**Task item**.
Could you output, word for word, only the lines from the line with "Given: Click the back arrow button" to the end of the entries, including both ends? Omit the pictures.

**Extracted entries**.
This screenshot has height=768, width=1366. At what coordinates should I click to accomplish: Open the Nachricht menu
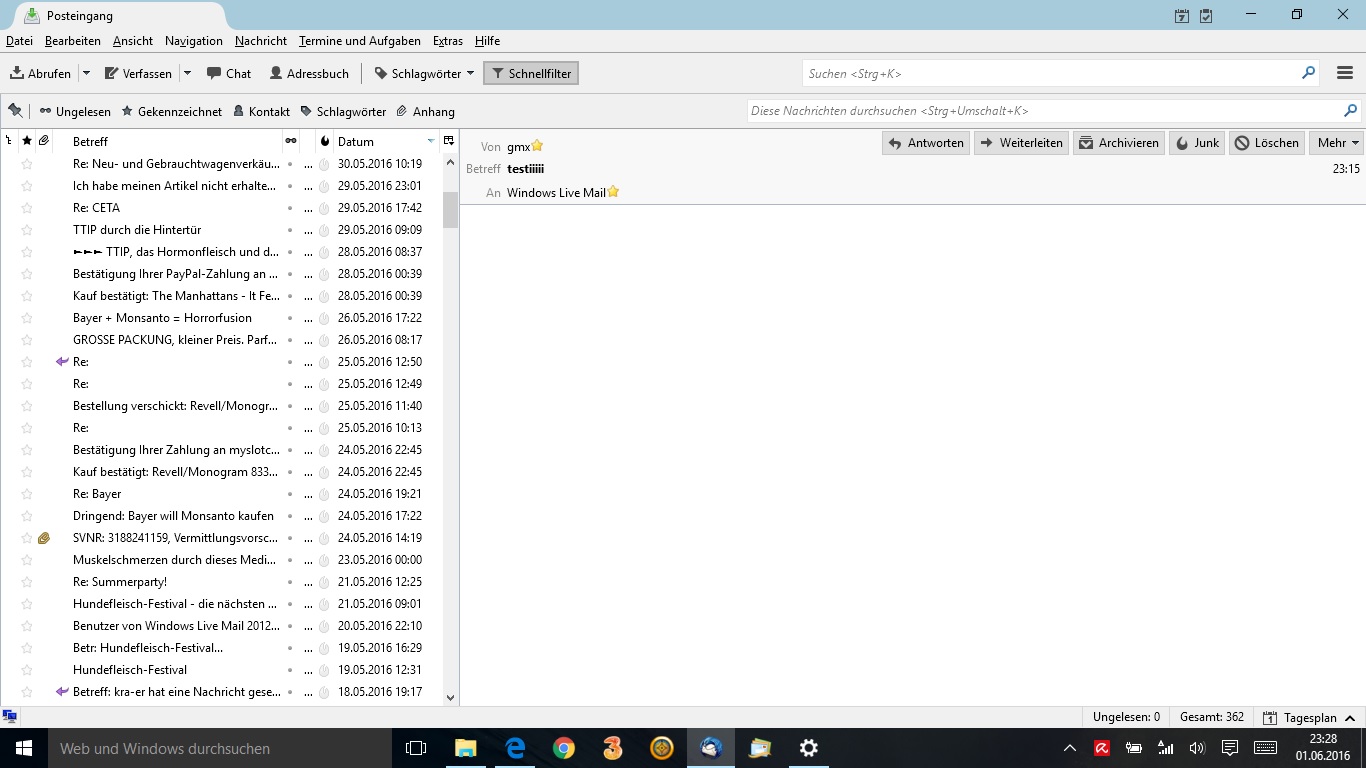pos(261,41)
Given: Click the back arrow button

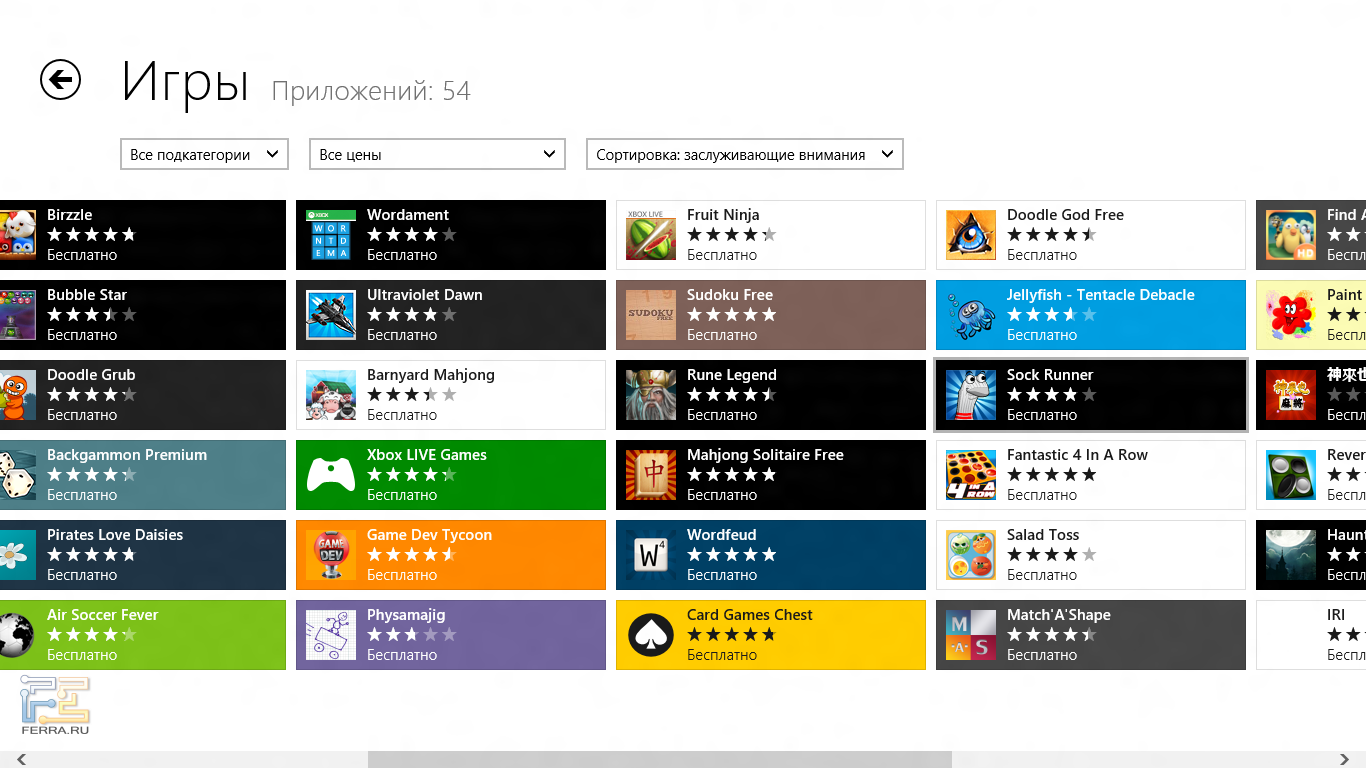Looking at the screenshot, I should pyautogui.click(x=60, y=80).
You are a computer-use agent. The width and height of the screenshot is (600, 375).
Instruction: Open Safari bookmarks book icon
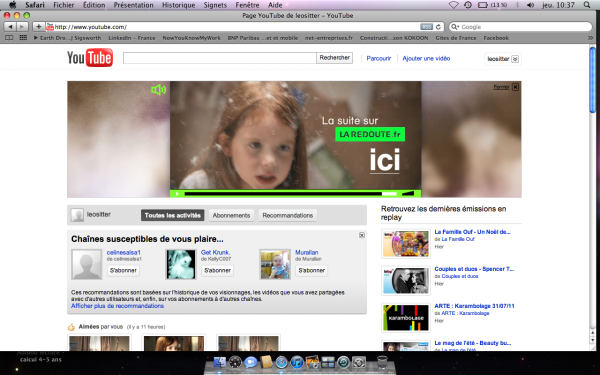(9, 38)
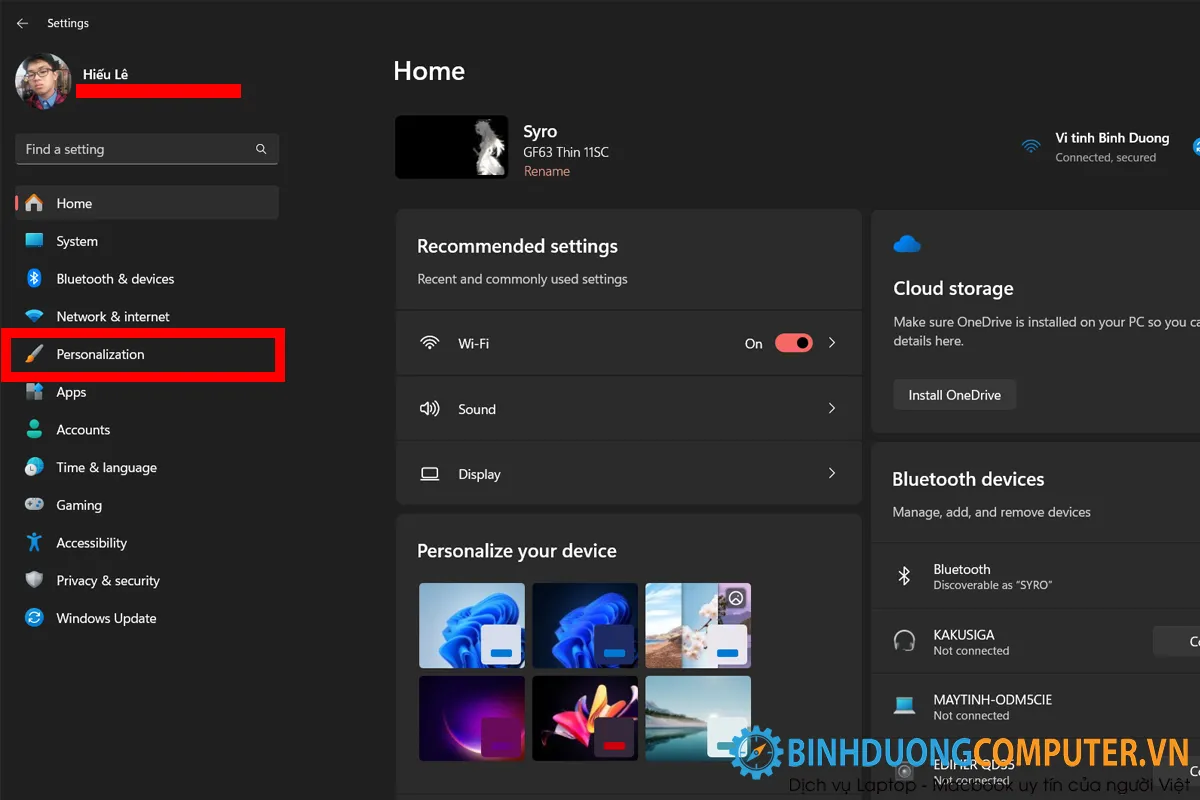1200x800 pixels.
Task: Open Gaming settings
Action: point(80,504)
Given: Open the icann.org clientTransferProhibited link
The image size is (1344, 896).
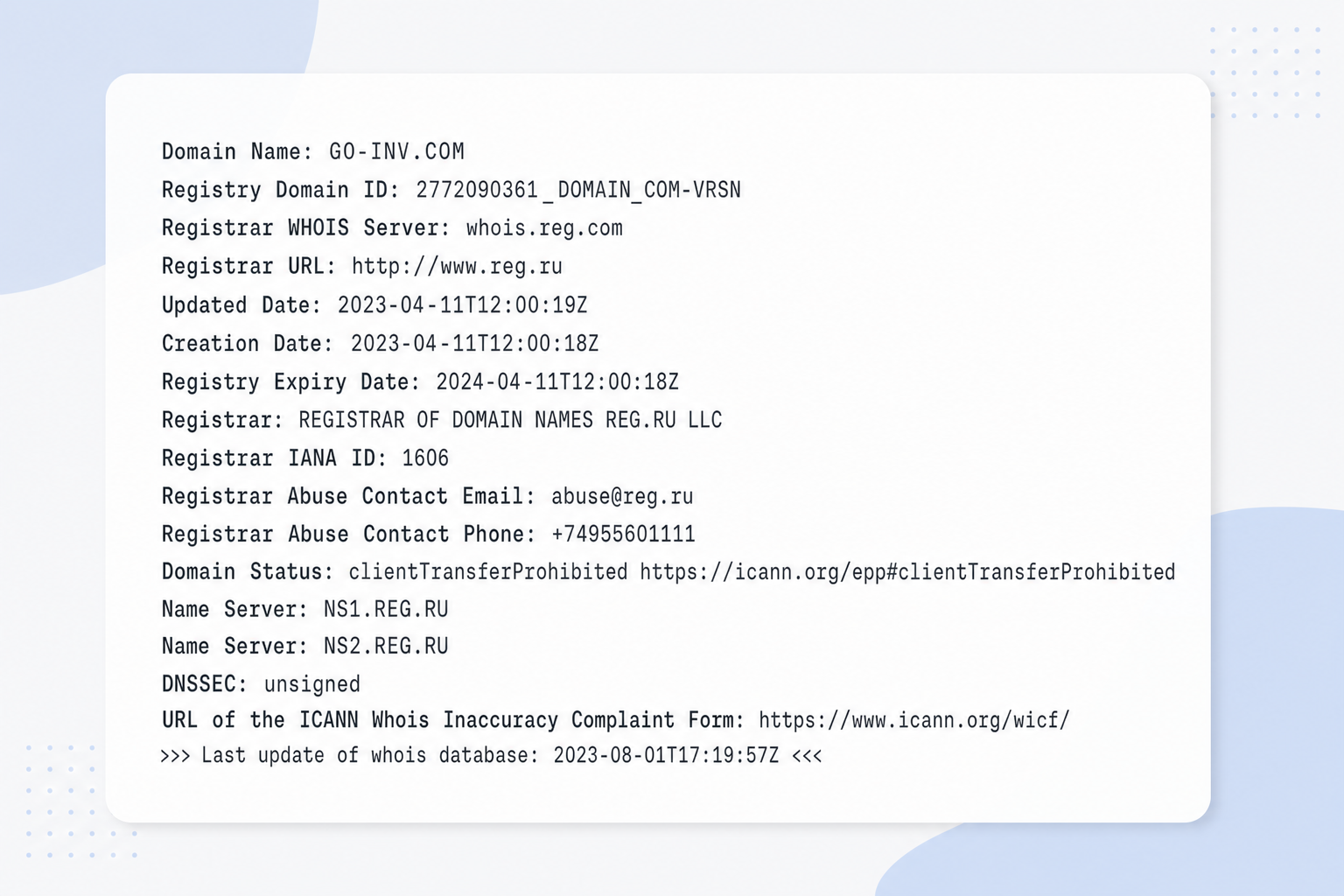Looking at the screenshot, I should pos(907,572).
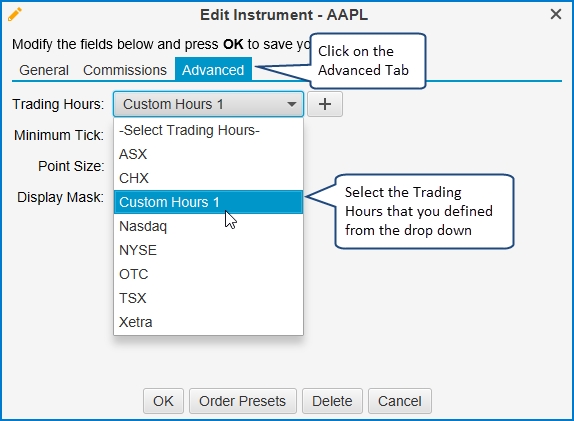The image size is (574, 421).
Task: Confirm changes with the OK button
Action: click(x=163, y=401)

**Exercise result**.
Given: Click the back arrow button

Looking at the screenshot, I should pyautogui.click(x=60, y=80).
You are a computer-use agent. The width and height of the screenshot is (600, 375).
Instruction: Open Safari bookmarks book icon
(9, 38)
1200x800 pixels.
Task: Open Gaming settings
Action: point(80,504)
Given: Open the icann.org clientTransferProhibited link
The image size is (1344, 896).
Looking at the screenshot, I should pos(907,572).
The image size is (574, 421).
Task: Confirm changes with the OK button
Action: click(x=163, y=401)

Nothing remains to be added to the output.